Segment Start: Provided records
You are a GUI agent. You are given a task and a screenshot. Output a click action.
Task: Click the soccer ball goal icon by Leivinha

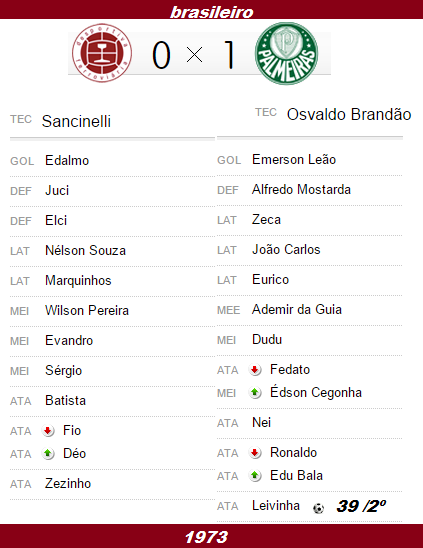[318, 508]
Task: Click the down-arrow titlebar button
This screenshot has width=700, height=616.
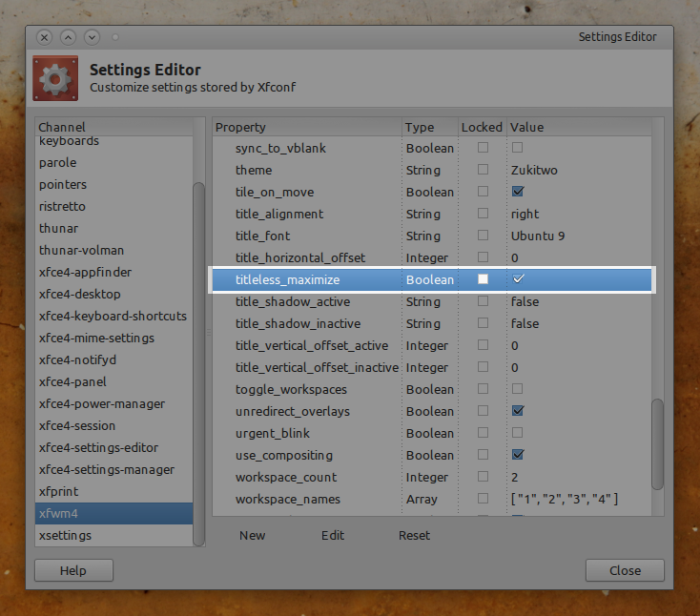Action: (x=92, y=37)
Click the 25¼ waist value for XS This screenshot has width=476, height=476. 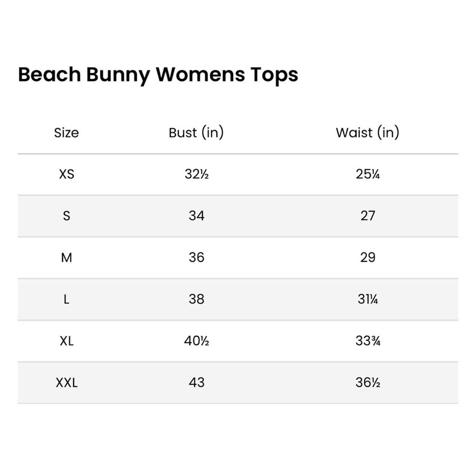[x=368, y=174]
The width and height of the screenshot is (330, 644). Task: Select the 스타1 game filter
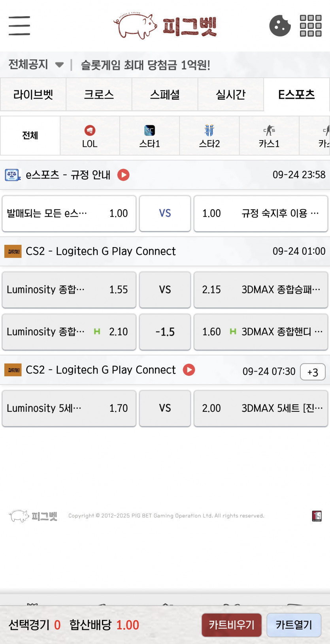tap(149, 136)
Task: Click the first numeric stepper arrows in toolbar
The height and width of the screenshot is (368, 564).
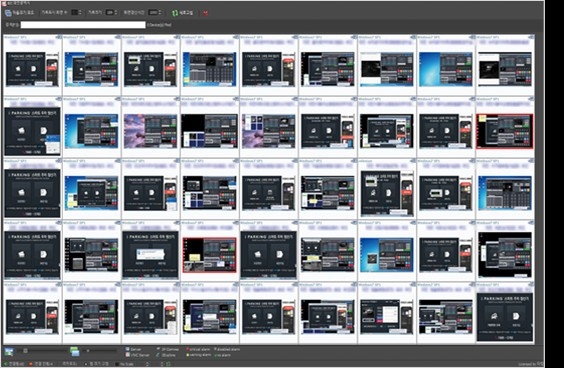Action: (x=80, y=13)
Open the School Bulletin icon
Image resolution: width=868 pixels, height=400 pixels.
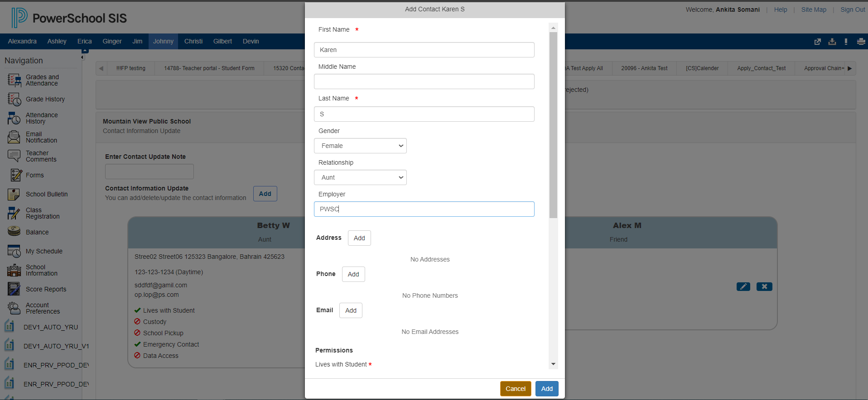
Segment End: Provided records
The answer must be the lines above from the line that contains "The height and" to the final line of the data, word for word, with no pictures.

The height and width of the screenshot is (368, 564).
Action: (x=80, y=13)
Open the School Bulletin icon
Image resolution: width=868 pixels, height=400 pixels.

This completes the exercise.